Of course, if the owner of the sword dies, the sword loses two levels. With enough wielder deaths, the sword ends up cursed. If you use a cursed sword enough, you'd eventually bring it back to positive levels, making it valuable.

jan paparazzi

What bugs me the most about too many items and too much bending of rules and finding tricks to defeat the npc's is that it's just too meta for me. It becomes just like a card or a board game and it doesn't make me immersed in the setting. I have the same with grids, positioning and line of sight mechanics. You are playing the game and not really playing your character. Way too meta.
May I say that? Yes, I may say that!

rawma

Quote from: jan paparazzi;1114874What bugs me the most about too many items and too much bending of rules and finding tricks to defeat the npc's is that it's just too meta for me. It becomes just like a card or a board game and it doesn't make me immersed in the setting. I have the same with grids, positioning and line of sight mechanics. You are playing the game and not really playing your character. Way too meta.

Playing the game versus playing your character? I understand what you mean but you're pretty much playing both if you're playing. I like grids/positioning/line of sight because it makes the situation clearer without a lengthy back-and-forth with the GM, and I accept the oddities (faster to move with the grain of your grid than against it, for example) the same way I accept the oddities that go with hit points and combat mechanics and so on. You pretty much have to know if you can see an opponent and how far away they are to target them with a spell or a bow, and the game goes faster if you can just look at some figures on a grid, and faster play helps immersion.

I dislike it when players calculate based on the mechanics and then port their conclusion back into the world being simulated, but I don't think that large numbers of magic items make this more likely. It can spoil immersion in the game when the character disappears under a pile of magic items, though.

VisionStorm

I don't have a set rule on magic items, but I've always been at odds with them in D&D. Part of the reason I never got around establishing a set of rules for them in my games is the magic weapon requirement for damaging certain creatures in D&D (which may require a specific "+"), which sort of pigeonholes me into including +X weapons for characters to be able to fight those creatures.
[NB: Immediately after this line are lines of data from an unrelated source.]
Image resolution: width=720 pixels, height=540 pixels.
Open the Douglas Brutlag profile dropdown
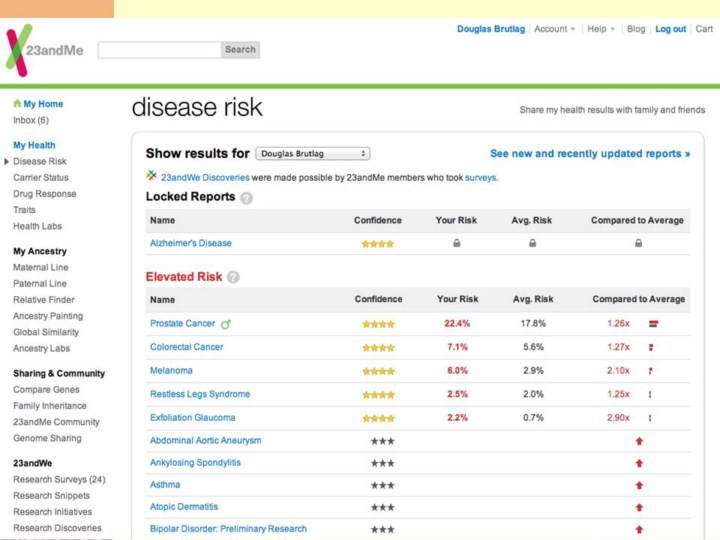coord(313,154)
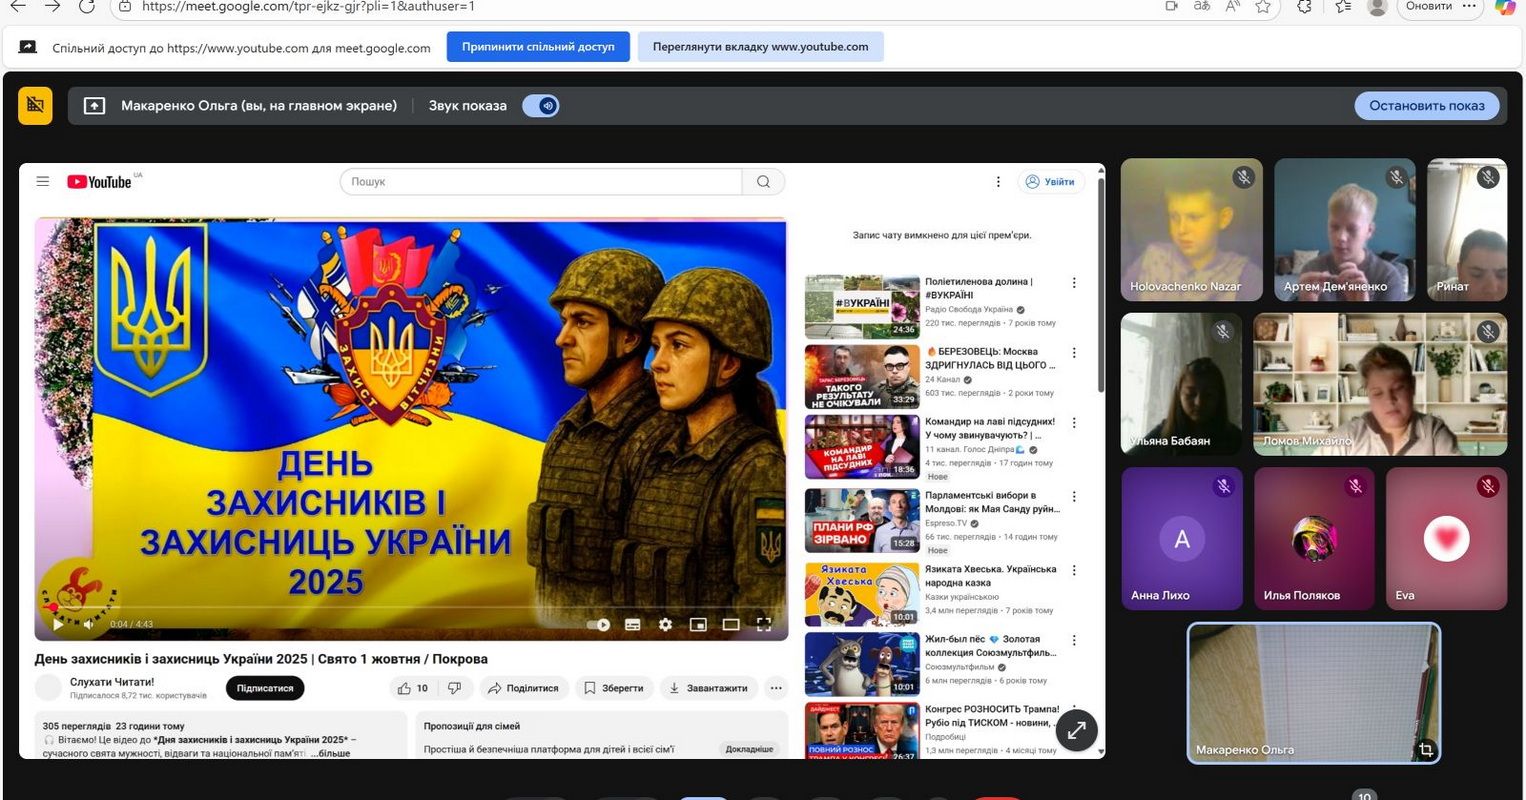Enter fullscreen mode in the video player
This screenshot has height=800, width=1526.
tap(764, 624)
Granted, I could just ignore that rule or handle it a different way, but that tends to go against expectations from players experienced with D&D, and becomes one more thing I have to drag time explaining to them that things work differently in my game (as many other things already do).
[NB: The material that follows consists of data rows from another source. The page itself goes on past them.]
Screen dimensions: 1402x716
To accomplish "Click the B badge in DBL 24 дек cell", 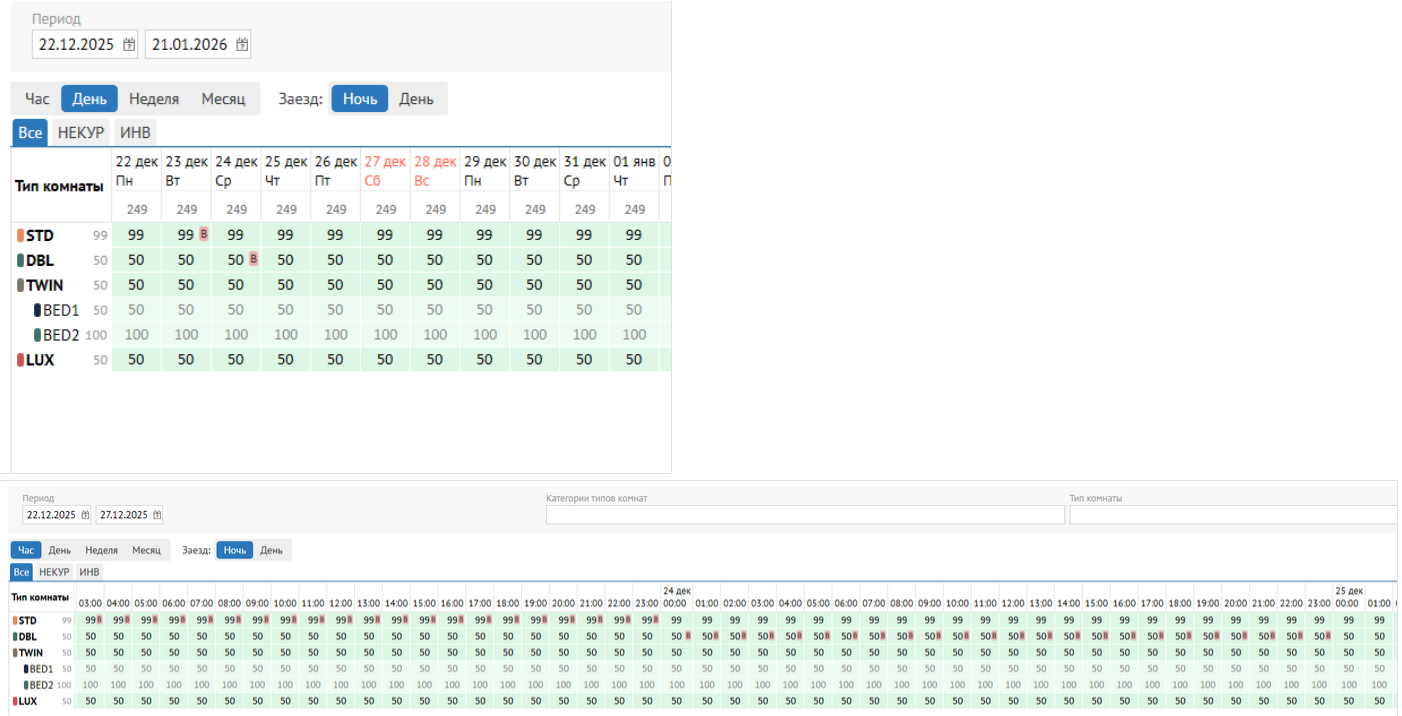I will (x=253, y=259).
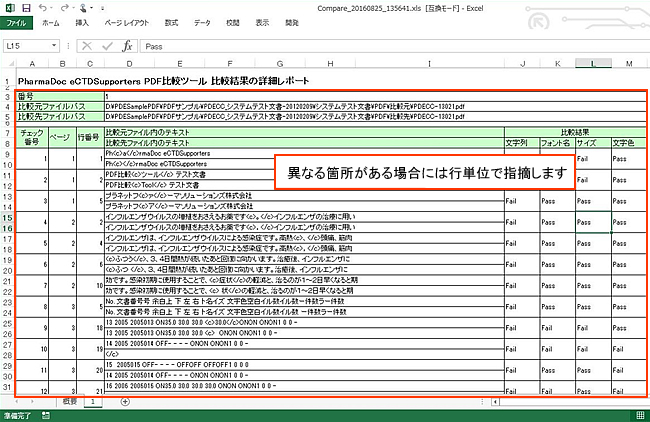Expand the Name Box dropdown arrow
This screenshot has width=650, height=422.
(x=58, y=45)
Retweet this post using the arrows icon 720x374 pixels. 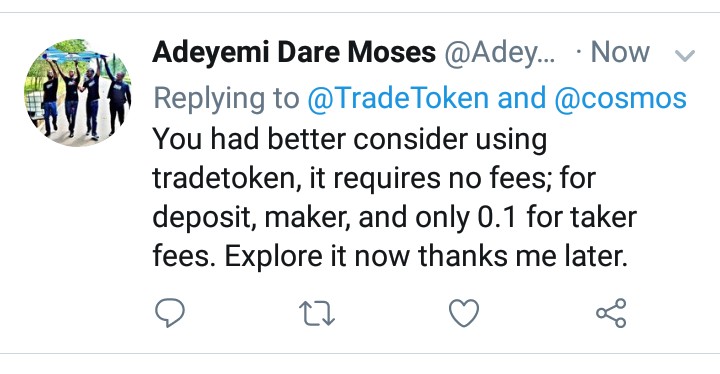[317, 313]
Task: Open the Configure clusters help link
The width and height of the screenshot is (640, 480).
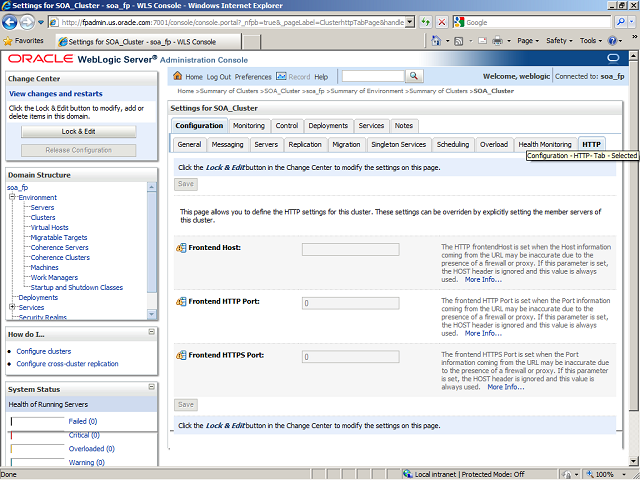Action: pyautogui.click(x=43, y=352)
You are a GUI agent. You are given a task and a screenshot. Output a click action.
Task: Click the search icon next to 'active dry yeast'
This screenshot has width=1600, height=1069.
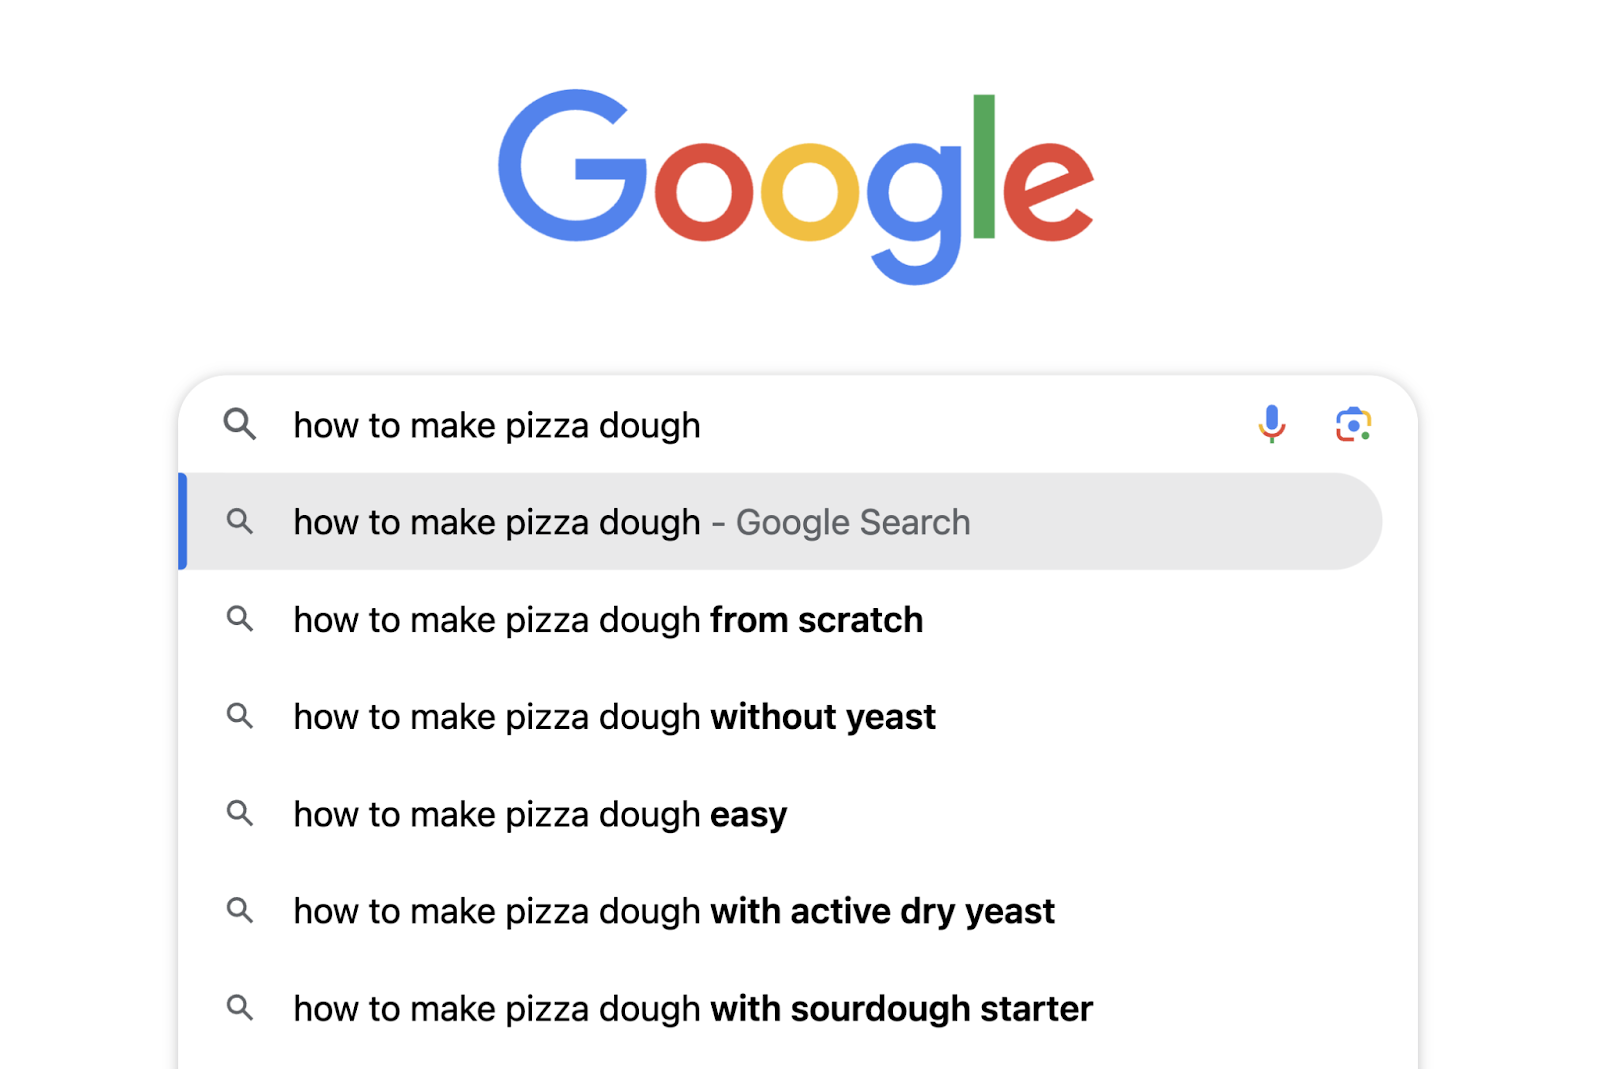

The main issue I have with magic items in D&D is the wealth of items that persistently modify stats--not just ability scores, but also attack rolls, AC, skills, saves, etc.--which tends to throw things off in terms of balance when stacked with ability-based bonuses, especially if I already include a wealth of options to improve the character's rolls and such through character abilities. This became a major issue in AD&D 2e when I introduced my own modified "Player Options" rules, including weapon mastery, which allowed bonuses as high as +5 for Grandmasters on top of the (up to) +5 bonus for magic weapons, STR/DEX bonuses, etc.
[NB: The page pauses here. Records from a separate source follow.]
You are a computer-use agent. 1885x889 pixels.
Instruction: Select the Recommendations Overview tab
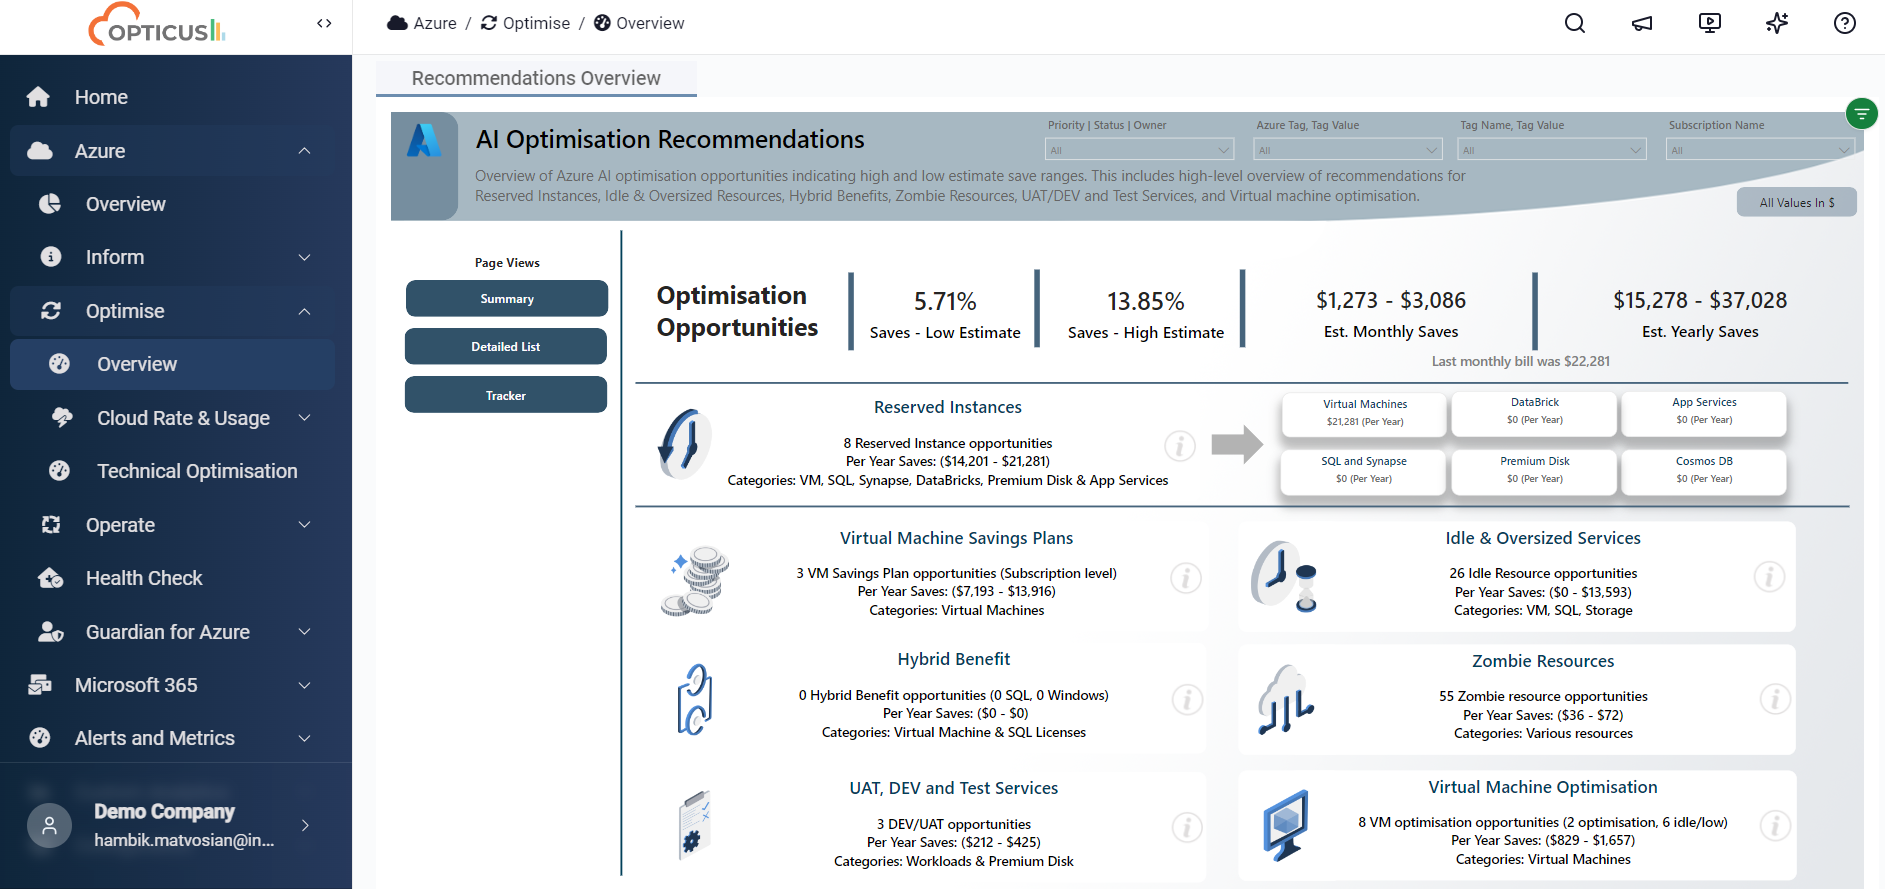tap(536, 78)
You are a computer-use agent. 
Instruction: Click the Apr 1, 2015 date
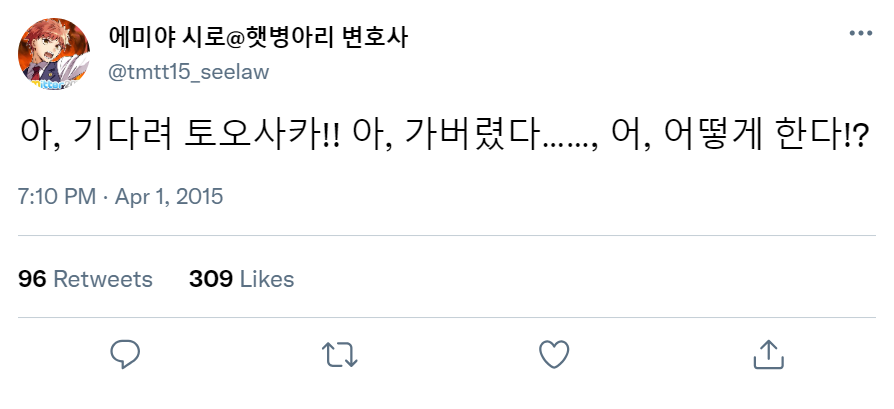point(169,197)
A +1 or +2 bonus may seem like crap on its own, but when you have three or four other things that ALSO give you bonuses ALL the time (not even on activation) it starts to get ridiculous. And I the end of the day I would MUCH rather characters get bonuses from their own abilities rather because they have a magic toy that does it for them. I've been thinking of eliminating persistent magic bonuses from magic items for a while and making magic items something that generates spell-like effects on activation instead. Rather than a +X flaming sword, characters could get a high quality weapon with no permanent bonuses (except maybe a +1 quality bonus) that can temporarily inflict a extra flaming damage upon activation a limited number of times per day, or perhaps based on a magic device using skill roll.